UTF-16 Encoding and SQL Server (1)

I will start several articles describe my thought on UTF-16
support in SQL Server.  Before I start to
discuss this topic, I use the content "Supplementary
Characters, Surrogate Pairs and SQL"
  to
describe the difference between UTF-16 and UCS-2:

UTF-16: This encoding stores the basic Unicode
characters using single 16 bit units and others characters using two 16 bit
units. UTF-16 is the primary encoding mechanism used by Microsoft Windows 2000,
Windows 2000 Server, Windows XP and Windows 2003 Server. On the other hand SQL
server 2000 uses the UCS-2 encoding schema to store Unicode data.

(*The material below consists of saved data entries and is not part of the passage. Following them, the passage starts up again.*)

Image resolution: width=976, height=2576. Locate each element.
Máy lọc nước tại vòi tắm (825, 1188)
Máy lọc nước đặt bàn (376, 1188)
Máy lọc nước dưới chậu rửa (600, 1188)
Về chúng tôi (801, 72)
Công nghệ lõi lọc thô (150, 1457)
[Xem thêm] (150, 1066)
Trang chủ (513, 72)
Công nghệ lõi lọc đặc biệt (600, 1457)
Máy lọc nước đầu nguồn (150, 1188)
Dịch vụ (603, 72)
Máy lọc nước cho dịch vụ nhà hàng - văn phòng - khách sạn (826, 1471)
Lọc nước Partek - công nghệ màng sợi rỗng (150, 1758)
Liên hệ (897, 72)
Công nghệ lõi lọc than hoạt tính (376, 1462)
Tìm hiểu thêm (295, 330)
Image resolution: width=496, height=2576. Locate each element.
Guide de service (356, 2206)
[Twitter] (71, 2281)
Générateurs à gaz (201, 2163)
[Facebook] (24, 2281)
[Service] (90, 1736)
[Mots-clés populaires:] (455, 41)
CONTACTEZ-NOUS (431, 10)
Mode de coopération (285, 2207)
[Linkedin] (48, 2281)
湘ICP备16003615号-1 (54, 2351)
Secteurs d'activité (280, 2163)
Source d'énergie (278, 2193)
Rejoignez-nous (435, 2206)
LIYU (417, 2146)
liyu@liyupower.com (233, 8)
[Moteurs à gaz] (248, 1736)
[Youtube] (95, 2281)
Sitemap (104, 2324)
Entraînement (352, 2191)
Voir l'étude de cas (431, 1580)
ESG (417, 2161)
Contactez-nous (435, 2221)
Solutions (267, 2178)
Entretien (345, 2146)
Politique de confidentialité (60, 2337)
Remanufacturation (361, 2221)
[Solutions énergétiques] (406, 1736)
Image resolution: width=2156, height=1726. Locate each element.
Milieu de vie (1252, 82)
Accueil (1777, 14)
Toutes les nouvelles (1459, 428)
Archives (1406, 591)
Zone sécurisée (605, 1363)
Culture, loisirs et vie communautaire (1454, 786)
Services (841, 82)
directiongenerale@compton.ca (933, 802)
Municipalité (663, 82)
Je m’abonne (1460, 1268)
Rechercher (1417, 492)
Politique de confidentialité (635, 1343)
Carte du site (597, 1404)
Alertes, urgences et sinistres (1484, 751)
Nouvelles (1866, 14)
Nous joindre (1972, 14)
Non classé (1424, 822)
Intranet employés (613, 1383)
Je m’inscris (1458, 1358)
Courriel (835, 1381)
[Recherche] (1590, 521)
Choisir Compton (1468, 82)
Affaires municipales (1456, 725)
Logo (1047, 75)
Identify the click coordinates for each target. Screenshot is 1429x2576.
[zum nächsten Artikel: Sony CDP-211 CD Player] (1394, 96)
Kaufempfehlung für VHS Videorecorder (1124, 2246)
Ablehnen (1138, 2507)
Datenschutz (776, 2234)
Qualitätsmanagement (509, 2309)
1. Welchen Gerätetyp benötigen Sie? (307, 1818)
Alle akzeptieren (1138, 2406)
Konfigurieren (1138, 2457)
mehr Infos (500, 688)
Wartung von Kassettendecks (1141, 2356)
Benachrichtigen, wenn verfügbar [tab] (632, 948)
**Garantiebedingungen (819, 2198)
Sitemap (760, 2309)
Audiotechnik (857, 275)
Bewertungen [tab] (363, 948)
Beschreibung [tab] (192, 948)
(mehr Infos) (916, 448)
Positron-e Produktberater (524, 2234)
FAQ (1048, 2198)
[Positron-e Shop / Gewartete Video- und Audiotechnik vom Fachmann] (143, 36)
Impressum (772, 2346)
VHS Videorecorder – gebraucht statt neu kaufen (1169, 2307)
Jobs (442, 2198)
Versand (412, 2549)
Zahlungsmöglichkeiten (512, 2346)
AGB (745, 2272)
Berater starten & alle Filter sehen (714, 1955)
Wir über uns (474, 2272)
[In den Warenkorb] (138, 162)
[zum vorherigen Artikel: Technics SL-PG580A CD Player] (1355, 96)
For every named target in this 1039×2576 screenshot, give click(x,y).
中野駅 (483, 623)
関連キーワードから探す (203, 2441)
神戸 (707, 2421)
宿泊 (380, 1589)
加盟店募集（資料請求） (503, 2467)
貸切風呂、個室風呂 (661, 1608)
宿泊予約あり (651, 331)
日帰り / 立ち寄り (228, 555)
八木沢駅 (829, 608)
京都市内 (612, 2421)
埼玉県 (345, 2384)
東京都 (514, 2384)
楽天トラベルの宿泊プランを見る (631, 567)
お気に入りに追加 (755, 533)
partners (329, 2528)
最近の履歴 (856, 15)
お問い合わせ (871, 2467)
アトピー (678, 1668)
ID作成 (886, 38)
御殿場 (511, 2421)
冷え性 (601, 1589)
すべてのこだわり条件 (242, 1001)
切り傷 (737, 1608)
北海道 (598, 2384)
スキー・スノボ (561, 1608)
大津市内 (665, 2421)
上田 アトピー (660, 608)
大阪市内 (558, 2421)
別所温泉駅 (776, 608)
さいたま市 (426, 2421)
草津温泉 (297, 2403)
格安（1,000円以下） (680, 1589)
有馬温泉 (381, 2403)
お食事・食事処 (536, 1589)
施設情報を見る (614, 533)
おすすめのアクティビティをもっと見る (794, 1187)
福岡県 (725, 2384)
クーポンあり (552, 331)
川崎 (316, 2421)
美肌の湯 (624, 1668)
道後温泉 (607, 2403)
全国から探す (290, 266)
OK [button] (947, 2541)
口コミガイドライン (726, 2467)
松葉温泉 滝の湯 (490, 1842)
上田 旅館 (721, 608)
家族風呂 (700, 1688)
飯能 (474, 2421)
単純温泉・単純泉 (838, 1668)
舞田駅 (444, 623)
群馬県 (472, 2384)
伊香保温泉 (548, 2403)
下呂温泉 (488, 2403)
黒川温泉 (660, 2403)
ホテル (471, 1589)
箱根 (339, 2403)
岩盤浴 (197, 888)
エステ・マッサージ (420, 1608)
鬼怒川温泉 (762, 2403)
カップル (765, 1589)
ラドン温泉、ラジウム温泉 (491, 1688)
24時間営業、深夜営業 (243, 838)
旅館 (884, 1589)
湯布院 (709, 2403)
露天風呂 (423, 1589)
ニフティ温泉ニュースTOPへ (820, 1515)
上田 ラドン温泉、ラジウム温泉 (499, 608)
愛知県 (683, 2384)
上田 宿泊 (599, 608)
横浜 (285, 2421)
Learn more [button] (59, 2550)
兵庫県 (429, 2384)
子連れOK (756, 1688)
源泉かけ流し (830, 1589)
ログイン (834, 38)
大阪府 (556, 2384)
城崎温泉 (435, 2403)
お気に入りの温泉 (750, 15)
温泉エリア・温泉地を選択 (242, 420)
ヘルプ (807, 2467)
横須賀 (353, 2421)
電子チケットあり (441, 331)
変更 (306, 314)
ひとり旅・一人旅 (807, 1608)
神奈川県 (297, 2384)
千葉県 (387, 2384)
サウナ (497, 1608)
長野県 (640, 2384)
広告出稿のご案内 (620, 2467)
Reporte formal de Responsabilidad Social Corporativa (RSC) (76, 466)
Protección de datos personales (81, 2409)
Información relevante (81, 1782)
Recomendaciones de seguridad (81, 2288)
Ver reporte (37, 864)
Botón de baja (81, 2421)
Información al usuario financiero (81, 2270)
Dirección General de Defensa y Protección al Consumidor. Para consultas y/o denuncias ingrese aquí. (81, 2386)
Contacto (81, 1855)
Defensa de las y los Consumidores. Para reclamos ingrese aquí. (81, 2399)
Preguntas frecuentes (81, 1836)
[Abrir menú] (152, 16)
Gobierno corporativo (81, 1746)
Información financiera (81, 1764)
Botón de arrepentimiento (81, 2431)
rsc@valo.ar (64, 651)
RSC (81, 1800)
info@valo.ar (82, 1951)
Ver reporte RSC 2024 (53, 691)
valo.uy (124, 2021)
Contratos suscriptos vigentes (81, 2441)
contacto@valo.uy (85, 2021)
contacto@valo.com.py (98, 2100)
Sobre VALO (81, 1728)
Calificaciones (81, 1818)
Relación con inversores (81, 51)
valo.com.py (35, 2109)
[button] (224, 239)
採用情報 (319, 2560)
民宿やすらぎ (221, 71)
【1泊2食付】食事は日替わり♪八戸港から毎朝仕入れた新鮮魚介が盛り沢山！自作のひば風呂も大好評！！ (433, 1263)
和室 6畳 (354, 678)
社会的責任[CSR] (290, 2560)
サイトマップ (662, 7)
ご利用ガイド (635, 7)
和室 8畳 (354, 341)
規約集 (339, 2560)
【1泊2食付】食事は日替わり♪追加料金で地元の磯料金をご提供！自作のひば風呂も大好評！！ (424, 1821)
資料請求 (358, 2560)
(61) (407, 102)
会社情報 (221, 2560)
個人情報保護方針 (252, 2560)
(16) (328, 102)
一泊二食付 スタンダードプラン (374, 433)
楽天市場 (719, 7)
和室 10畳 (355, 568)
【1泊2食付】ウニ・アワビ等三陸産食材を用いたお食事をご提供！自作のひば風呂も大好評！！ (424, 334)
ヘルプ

Note: The UCS-2 encoding scheme is
actually a subset of the UTF-16 scheme. Every UCS-2 encoded code point is
identical to the encoding of the same code point in UTF-16. Also, most new
implementations using the Unicode standard now employ UTF-16, UTF-8 or UTF-32
instead of UCS-2.

I recommend your guys read the above article, Wiki page UTF-16/USC-2 and also Supplementary
Characters in SQL Server 2005
. Also, this
article
explains why we call Windows support UTF-16 encoding even the core
Unicode data type WCHAR is not surrogate aware.   

To answer the question of how SQL Server can support UTF-16
Encoding for nvarchar data type, we need to solve following two issues:

How to deal with good data? In here, the good
data is the data conforming the UTF-16 encoding, i.e., no invalid characters in
the data (in particular, no single surrogate code point). The answer is pretty simple: following the
correct length semantic and don't make the data invalid. The nvarchar type internally use WCHAR* to
store unicode value, while each WCHAR is a short type (2 bytes). It is necessary
to distinct the number of characters with number of WCHARs. For
any character based operation we provide to end user, the system should treat a
surrogate pair as a single character.
Examples are len function
return number of characters, and for a surrogate pair, count as one
characters. All string functions which
take an integer index as input parameter, the index should mean the character
index. However, internally, we might not
necessary to use length semantic.

There are many cases that a good
UTF-16 data might become invalid, so we need to avoid such case.  Using correct character semantic is one case
we certainly need to do.  There are other
cases that we might generate invalid data from good data. Examples are:  when sending/receiving data to/from the client,
we might send/receive data in chunk, then we need to be careful of not break
the surrogate data. Another case is for nvarchar(max) and ntext type which
store data in multiple physical pages, then store a surrogate pair in different
page might have potential issue.

Now, let us consider the "bad" data. According the UTF-16 standard, the bad data
here is the data which has only one surrogate point (i.e., not a pair). The first question is that how we prevent bad
data be persisted into database. There
are many ways to insert data into a database, such as converting from binary to
nvarchar type, bcp/bulk insert, and calling RPC etc. Note, C# ‘s String type and C++ WCHAR type has no
UTF-16 validation checking, which means
that SQL Server must rely on itself to do input validation. Actually, we already have certain UTF-16 validation
inside SQL Server, i.e., Surrogate data, (either paired or single) are not
supported for use in metadata, such as in names of database objects, SQL Server
do have such check for disallowing Surrogate Data.

Another question I like to raise is that what
if we failed to do UTF-16 data validation. 
For example, suppose the data stored on the disk already invalid (this
can happen if we up-grade from old version of SQL Server, and there are some
invalid UTF-16 data stored.  Of course,
we can do data validation during up-grade, but it will be a size of data operation
and we usually want to avoid it), what is the result of calling a string
function with such invalid data as input. 
We can 1) throw an error and terminate the statement 2) treat a single
surrogate point as other normal character 3) or change the invalid data to a
valid data (such as a question mark ? which we did when converting a nvarchar
data into varchar data, but the data is not in the code page associated with
the varchar type).   Case 2 raise another
interesting question which is that can we just treat a single surrogate point
is still a valid character, and don't do any data validation? 

Let us end today's talk with an example of UTF-16 Support in
SQL Server today.  In SQL Server 2005, we
have XML data type support.  The XML data
type is internally stored as UTF-16 encoding (we use varbinary(max) data type
internally, but the content itself is UTF-16 encoded text).  In particular, single surrogate point is not
allowed, and SQL Server will automatically detect such invalid data when doing
XML parsing.  Some of the XQuery, such as
substring function internally call SQL Server's substring function, which made
these function surrogate unsafe.